The injunction hearing followed a declaration of emergency by Ontario Premier Doug Ford Friday morning, which could lead to stiff fines and jail time for blockaders in both Windsor and others dug in in Ottawa.

On Thursday, Windsor Mayor Drew Dilkens said growing ranks of Ontario Provincial Police have been arriving in the Windsor throughout the week and the city will have the resources necessary to remove their protestors and their vehicles. He also said Michigan Gov. Gretchen Whitmer has offered heavy equipment to assist with vehicle removal.

Dilkens did not give a clear timeline for enforcing the injunction on Thursday, saying the city continued to hope for a peaceful solution, but that it would be prepared to “move in” if necessary.

More police on site

Dilkens said on Thursday that if a peaceful approach fails, the city will have the resources to remove the protestors and their vehicles, drawing on assistance from the Ontario, and perhaps Michigan, governments. The city also has requested help from the RCMP.

The Ontario Provincial Police had much stronger and more visible presence in the area Friday.

With auto parts shipments across the Ambassador Bridge at a standstill, numerous assembly plants across Ontario shortened shifts this week, sending workers home because of a lack of parts.

Shane Wark, assistant to Unifor President Jerry Dias, said the blockade is just the latest issue in a tough couple years for Ontario’s auto workers.
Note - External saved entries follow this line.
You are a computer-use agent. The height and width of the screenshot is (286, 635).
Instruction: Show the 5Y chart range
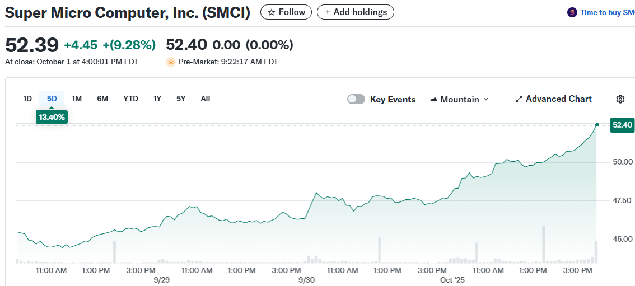pos(181,99)
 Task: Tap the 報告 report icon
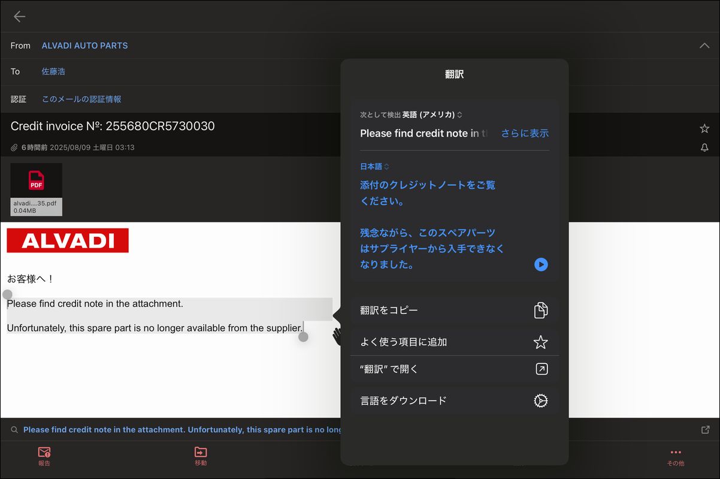pyautogui.click(x=44, y=456)
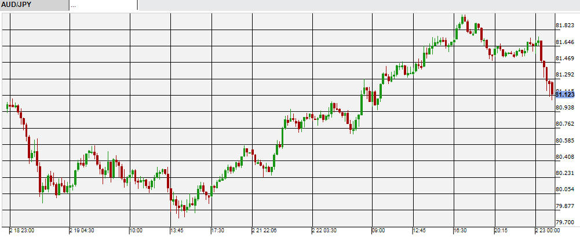
Task: Click the 13:45 time axis label
Action: 177,231
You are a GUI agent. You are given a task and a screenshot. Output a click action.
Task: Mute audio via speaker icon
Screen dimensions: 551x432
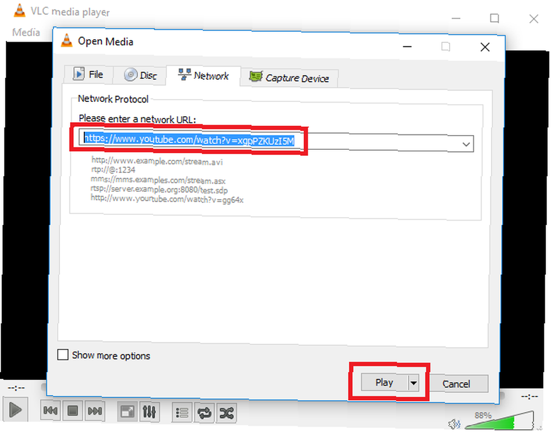455,424
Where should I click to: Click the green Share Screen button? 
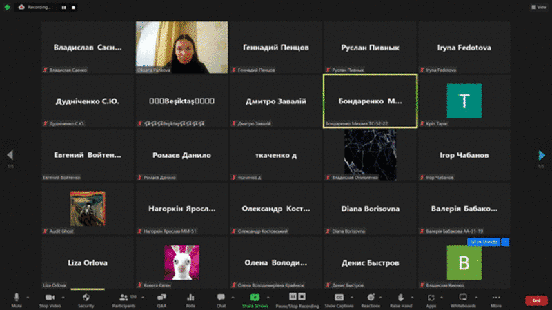pos(255,299)
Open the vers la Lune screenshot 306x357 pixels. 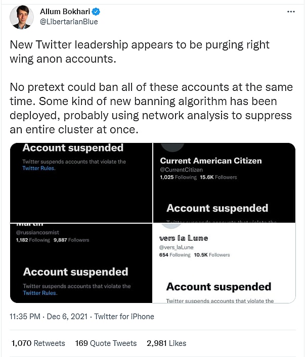[224, 263]
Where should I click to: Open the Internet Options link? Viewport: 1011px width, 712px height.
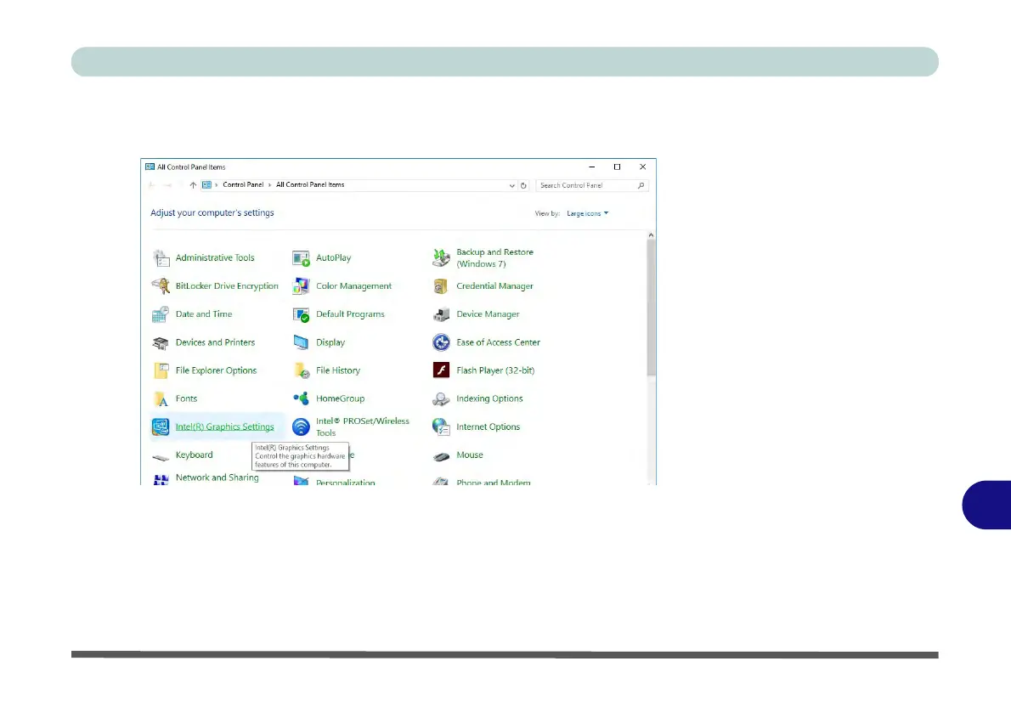(488, 427)
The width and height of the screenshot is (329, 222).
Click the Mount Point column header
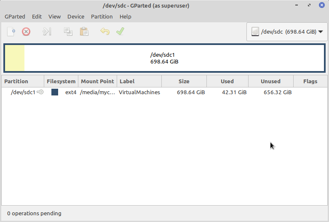tap(97, 82)
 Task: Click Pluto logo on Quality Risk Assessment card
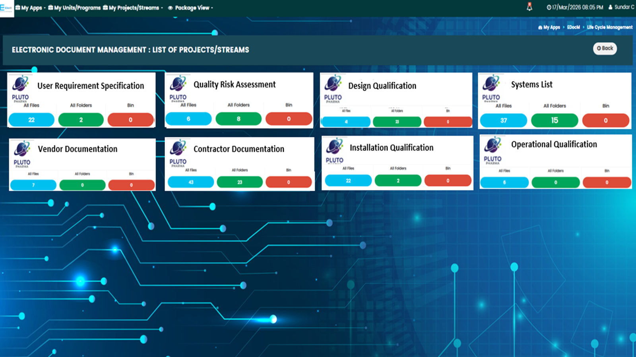178,88
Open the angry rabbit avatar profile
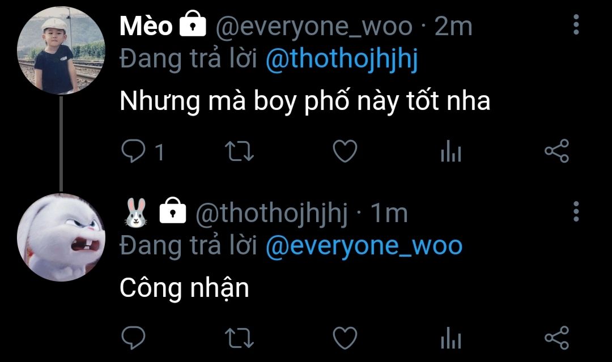Screen dimensions: 612x362 pyautogui.click(x=61, y=237)

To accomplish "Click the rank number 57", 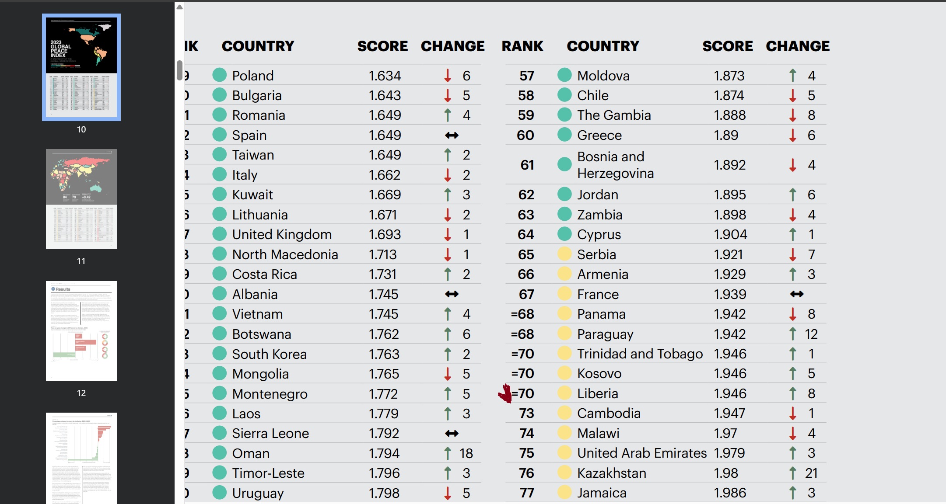I will coord(526,76).
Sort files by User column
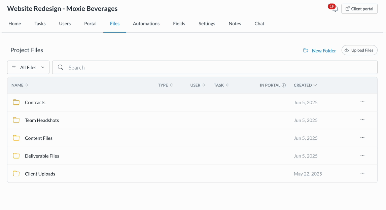This screenshot has height=210, width=386. [x=198, y=85]
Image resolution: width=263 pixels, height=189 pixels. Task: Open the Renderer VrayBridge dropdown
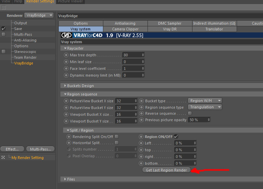[x=39, y=15]
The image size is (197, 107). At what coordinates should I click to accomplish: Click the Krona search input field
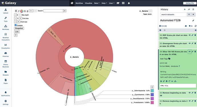(53, 11)
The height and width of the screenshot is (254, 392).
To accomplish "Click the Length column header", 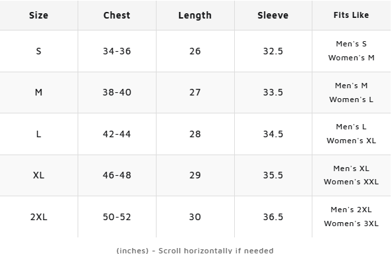I will coord(195,15).
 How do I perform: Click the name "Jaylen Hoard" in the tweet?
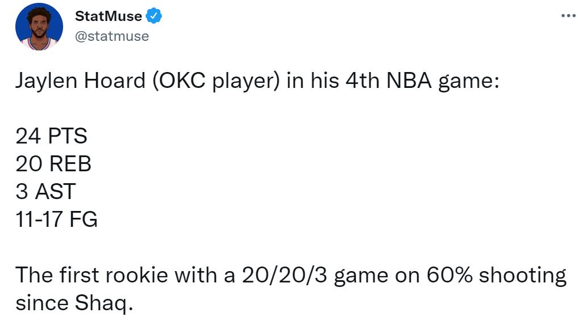80,81
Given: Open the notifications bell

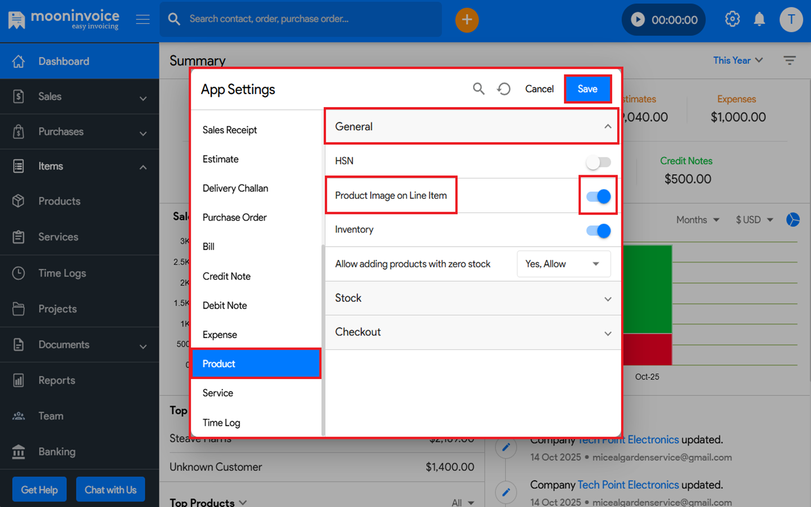Looking at the screenshot, I should pyautogui.click(x=759, y=19).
“There’s been a whole, just relentless amount of layoff weeks that have occurred across the auto parts and the OEM assembly plants,” Wark told Automotive News Canada.

Wark said Unifor does not question the right to protest, but the blockade has “gone beyond that” and is harming workers and their families.

Meanwhile, there is mounting concern that the blockade will damage Canada’s reputation as a reliable trading partner as well as the competitiveness of its auto industry.

Competition for auto investment especially as the industry moves toward electrification is intense, Brian Kingston, president of the Canadian Vehicle Manufacturers’ Association, said at a news conference Thursday.

“When issues like blockades arise, it is a worry.”